Here are some observations.
1. The guitar got amplified. American parents became horrified. Kids everywhere rejoiced.
2. The piano turned into the modular synthesizer. Prog rock gave nerds in capes a soundtrack for their RPG sessions. Disco gave 70s hipsters a soundtrack for getting jiggy and being illicit in discotheque bathrooms. New wave helped some punk rockers of the seventies become the pop stars of the early 80s. Imagine Michael Jackson's "I Wanna Rock With You" without synth. How about The Police's "Every Little Thing She Does is Magic"? Van Halen's "Jump" without that intro... and that synth solo in the middle when they bring back the intro. And yet there were bands like Throbbing Gristle, and Einsturzende Neubaten that paved the way for bands like Nine Inch Nails and KMFDM. Let's not forget the role that synths played in these groups, and the role that Trent Reznor played in Marilyn Manson's career. Parents were definitely horrified. I don't particularly like Marilyn Manson's voice, and I don't think he's a talented musician, but he's a very talented businessman. Wow, I just sounded old.
3. Turntables... ripped from living rooms, pawn shops, and electronics stores, they became the electric guitars of the working poor who MacGyvered them into a viable means of taking music and making new music. America was particularly slow into acknowledging this viable American art form, and there is still backlash against it even though we're going into a fourth decade of rap and hip hop. At the beginning there was the, "They're just stealing other people's music and talking over it" argument. Please watch the documentary "Scratch" and be amazed.
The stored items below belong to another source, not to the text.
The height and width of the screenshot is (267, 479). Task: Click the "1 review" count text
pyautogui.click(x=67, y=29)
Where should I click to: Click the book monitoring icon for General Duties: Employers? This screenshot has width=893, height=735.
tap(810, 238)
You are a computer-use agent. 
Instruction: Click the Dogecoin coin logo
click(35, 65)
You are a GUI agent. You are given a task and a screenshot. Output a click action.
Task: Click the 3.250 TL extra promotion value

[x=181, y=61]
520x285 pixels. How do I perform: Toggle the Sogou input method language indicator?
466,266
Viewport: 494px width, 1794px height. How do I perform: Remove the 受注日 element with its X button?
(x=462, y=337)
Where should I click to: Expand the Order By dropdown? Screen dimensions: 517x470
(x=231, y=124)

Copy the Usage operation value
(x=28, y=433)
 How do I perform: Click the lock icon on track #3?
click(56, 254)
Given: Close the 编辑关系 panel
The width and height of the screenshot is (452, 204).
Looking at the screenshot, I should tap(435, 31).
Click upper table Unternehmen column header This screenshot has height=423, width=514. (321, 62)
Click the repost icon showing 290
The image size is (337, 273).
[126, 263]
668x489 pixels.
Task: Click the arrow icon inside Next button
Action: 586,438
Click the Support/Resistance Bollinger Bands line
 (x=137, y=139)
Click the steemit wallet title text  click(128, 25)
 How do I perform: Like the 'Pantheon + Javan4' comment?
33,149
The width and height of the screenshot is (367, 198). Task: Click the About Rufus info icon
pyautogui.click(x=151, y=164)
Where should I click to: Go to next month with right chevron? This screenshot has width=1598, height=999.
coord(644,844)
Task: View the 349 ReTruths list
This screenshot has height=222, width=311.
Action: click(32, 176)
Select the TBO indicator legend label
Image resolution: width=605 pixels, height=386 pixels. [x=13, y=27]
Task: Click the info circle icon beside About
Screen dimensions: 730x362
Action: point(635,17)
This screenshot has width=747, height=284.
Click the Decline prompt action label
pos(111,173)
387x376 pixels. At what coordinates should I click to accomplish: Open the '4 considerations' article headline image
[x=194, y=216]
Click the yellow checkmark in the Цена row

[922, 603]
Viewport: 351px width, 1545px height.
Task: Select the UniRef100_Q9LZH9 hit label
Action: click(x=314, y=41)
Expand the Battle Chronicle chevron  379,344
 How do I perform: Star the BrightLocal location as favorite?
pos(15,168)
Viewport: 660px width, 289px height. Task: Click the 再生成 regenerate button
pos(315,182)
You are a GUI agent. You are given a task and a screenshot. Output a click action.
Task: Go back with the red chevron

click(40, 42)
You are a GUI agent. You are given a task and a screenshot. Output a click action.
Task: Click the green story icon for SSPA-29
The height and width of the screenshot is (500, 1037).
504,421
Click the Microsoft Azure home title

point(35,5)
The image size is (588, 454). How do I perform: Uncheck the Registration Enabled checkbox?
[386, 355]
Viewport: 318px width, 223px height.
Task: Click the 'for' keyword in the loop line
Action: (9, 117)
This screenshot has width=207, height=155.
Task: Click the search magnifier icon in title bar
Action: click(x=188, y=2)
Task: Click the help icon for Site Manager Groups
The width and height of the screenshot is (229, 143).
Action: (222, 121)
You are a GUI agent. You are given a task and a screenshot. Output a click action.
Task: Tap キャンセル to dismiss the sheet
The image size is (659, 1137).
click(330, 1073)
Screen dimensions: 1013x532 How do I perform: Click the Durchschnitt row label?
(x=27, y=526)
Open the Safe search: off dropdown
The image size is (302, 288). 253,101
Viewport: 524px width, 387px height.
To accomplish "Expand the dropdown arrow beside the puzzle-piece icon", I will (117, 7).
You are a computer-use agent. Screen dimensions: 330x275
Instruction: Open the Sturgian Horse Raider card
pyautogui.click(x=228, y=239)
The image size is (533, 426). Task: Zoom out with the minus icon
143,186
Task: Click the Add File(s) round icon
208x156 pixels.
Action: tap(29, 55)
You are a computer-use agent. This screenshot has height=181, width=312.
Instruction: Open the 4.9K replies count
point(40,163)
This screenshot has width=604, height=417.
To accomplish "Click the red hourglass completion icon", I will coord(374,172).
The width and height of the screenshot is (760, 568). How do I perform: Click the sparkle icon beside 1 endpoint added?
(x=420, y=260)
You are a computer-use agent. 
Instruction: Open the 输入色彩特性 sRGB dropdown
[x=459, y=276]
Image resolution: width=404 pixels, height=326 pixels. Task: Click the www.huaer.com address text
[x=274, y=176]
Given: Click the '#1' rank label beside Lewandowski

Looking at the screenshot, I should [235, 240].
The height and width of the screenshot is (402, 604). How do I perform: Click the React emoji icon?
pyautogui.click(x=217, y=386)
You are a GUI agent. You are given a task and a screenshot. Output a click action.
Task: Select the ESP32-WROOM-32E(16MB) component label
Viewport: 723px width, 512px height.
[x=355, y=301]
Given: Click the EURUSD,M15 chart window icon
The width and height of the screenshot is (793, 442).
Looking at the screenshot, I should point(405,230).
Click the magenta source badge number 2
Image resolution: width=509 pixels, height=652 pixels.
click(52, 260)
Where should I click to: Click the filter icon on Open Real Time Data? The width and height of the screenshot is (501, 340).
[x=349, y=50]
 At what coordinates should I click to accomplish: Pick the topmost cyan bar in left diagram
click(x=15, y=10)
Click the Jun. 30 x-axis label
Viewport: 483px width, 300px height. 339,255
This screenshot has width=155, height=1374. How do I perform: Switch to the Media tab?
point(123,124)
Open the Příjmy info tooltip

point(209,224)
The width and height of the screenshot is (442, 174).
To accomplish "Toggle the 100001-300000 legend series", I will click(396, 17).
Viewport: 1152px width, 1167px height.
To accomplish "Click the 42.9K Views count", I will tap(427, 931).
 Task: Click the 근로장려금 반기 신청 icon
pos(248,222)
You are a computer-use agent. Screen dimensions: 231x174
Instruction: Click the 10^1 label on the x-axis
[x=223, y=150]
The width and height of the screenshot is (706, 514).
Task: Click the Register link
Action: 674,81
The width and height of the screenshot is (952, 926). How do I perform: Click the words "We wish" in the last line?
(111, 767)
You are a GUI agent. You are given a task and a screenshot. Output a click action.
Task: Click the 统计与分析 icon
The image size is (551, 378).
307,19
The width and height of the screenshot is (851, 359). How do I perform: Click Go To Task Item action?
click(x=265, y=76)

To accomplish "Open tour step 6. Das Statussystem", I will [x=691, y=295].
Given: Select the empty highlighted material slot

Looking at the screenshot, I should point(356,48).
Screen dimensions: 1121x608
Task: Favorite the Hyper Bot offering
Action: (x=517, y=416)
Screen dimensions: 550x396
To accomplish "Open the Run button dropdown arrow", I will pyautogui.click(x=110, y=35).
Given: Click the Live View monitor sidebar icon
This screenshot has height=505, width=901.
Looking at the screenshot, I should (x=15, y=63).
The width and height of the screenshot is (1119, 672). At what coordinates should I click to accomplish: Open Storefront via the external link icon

If you have a spare 90 minutes, watch it on youtube, and learn about turntablism before you dismiss it's role in hip hop as non-musical. In fact, here it is.
4. Computers. They're not just for video games, word processing, and email anymore. Now we can use them to make art, video, and music. However, in my opinion, there seems to be more backlash to music made with computers than with video or art. I think that it's at least in part to the fact that art and video are visual. While music in a live setting can be visual, the average listener who isn't a musician in the traditional sense of the word expects to SEE something that they can only dream of doing. Girl Talk is a great example, and we'll watch the documentary "Rip: A Remix Manifesto" in class which uses him in an argument for copyright law reform. I believe it's on Netflix if you want to watch it ahead of time. It's really stinking good and it'll make you think about copyright law, what it was originally intended for, how it's changed, and why many people think it's prohibitive. Another great example is the link that follows where Kutiman takes a bunch of different youtube videos and crafts songs out of them. At least go and listen to "The Mother of all Funk Chords".
http://thru-you.com/#/intro/
So what's next? What is going to come down the pipe in the future that is going raise your future adulthood hackles? What are your children going to listen to that will make you have a knee jerk reaction? What's going to make you say, "That is NOT music.". It's going to happen. It happens to everyone. I'm not saying that you have to like all music, but I would encourage you to really examine what presses your buttons and why. In the end, I think rock happened because some kids got excited about some new sounds and it pressed some adult buttons, and those kids rather enjoyed getting a rise out of them.
Thoughts?
Mr. A.
I agree 100% the genre that gets popular is in most cases the genre that pisses of the parents and the young people love to do that.